How to learn to stop worrying and be more like Brad Pitt

The Bullet Train star is entering a new era of serious chill. We're here for it 
How to be more like Brad Pitt

As dual crises broil in Ukraine and the Taiwan Strait, the burgeoning climate catastrophe continues to be met with a shrug by nations across the globe, and we careen towards a future that can be described as nowt but shite, Brad Pitt has embraced his own sense of chic apathy.

When Variety quizzed Pitt on why he wore a skirt — shock! — at the Berlin premiere for new action blockbuster Bullet Train, he offered a delightfully flippant retort: “I don't know! We're all going to die, so let's mess it up." His co-star Aaron Taylor-Johnson, meanwhile, has told Variety that Pitt “is in a new chapter of his life, I think. He just wants to bring light and joy into the world and be around people who are there to have a good time."

What should we call such an outlook in the present moment: laissez-faire fatalism? Or just a sign Brad Pitt, at 58, is entering an era of defiant tranquillity? Either way, it's a moment neatly reflected in his newest project.

Bullet Train is a shlocky, Guy Ritchie-esque B-movie coming just three years after the actor picked up his first, well-earned Oscar statuette for his part as Cliff Booth — the high-priest of giving zero fucks — in Once Upon a Time… in Hollywood, Quentin Tarantino's somewhat self-serious, artsy revisionist drama about the Manson murders. Whether or not you'd dub yourself a willing passenger, Bullet Train is a lot of airheaded, smooth-brain fun – and Pitt is clearly along for the ride.

Brad Pitt attends the "Bullet Train" Red Carpet Screening at Zoopalast on July 19, 2022 in Berlin, Germany. Gerald Matzka/Getty Images

This isn't entirely new. While Pitt keeps up the artful film quota like few other stars of his strata (Ad Astra, 12 Years a Slave, Babylon), there are few stars with his Big Name status who poke fun at themselves quite so often. Look at Deadpool 2, in which Pitt portrayed an invisible super anti-hero, Vanisher, who largely appears by way of a disembodied parachute — until he inadvertently lands on a powerline and fries to death during his solitary second of proper screen time. According to star Ryan Reynolds, all the remuneration Pitt asked for was a single cup of coffee.

Speaking on BBC Radio 1, Pitt called his Deadpool cameo the easiest thing he's ever done. “[Director David Leitch's] an old friend of mine and he was my stunt double starting with Fight Club and all the way up till about 2004,” he told the show. "And then he went off and became a really good director, which is rare. Rare.” (Leitch also directed Bullet Train, so his loyalty continues).
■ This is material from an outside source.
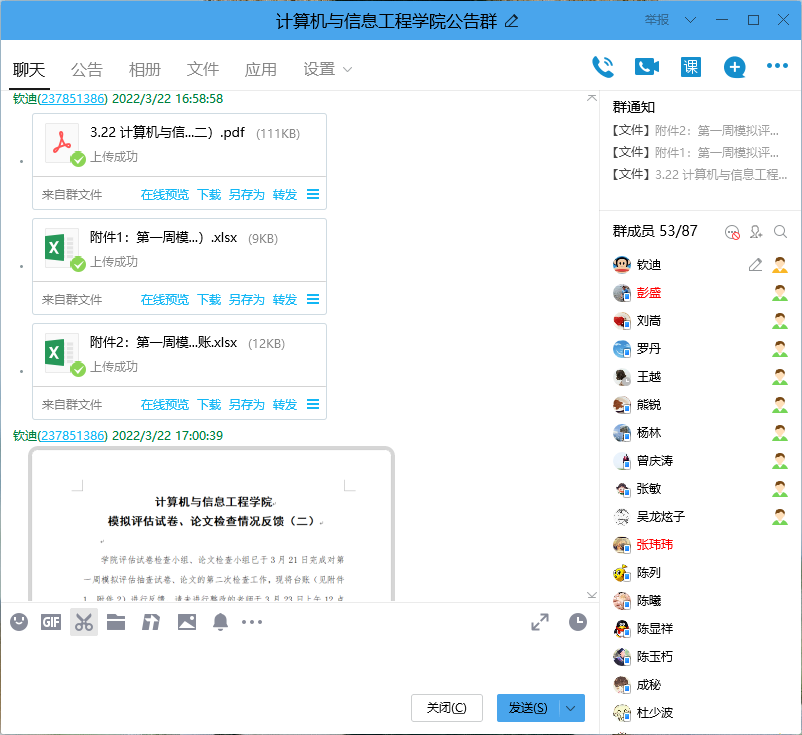Send a file via the folder icon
Indeed, as Pitt gets older, a level of irreverence — at least in regards to celebrity — has revealed itself. This isn't a guy who phones it in on set, even for something as silly as Bullet Train. He is a guy, however, prepared to tread the red carpet like the world is about to end. He is a guy who, regardless of the money he makes, will do a favour for a friend who worked stunts for him almost two decades ago.

Plan B Entertainment, the production house headed up by Pitt, has been one of the preeminent film bodies for almost a decade now. With a slew of Oscar winners (think Moonlight, 12 Years a Slave, Minari) and thematically rich indie projects (Ad Astra, Kajillionaire, If Beale Street Could Talk) covering a diverse smorgasbord of politics, identities, philosophies, histories and events, few others can boast such a substantial contribution to the Hollywood ecosystem. Yet the lion's share of laymen wouldn't know about any of this, because when Pitt does give a major interview he prefers to wax lyrical about his dreams.

Up until two years ago, Pitt had frequent nightmares of being jumped and stabbed in the dark. “I'd pass under an Exorcist-like street lamp, [and] someone would jump out of the abyss and stab me in the ribs,” he reflected to GQ back in June. He told author Ottessa Moshfegh that he got over his cyclical night terror by confronting it, analysing it, trying to understand what it could mean. The moral of Pitt's 2022 phase then might be just to accept the inevitable, go along for the ride, do cool shit, because fuck it – we all die anyway. And what a liberating moral that is.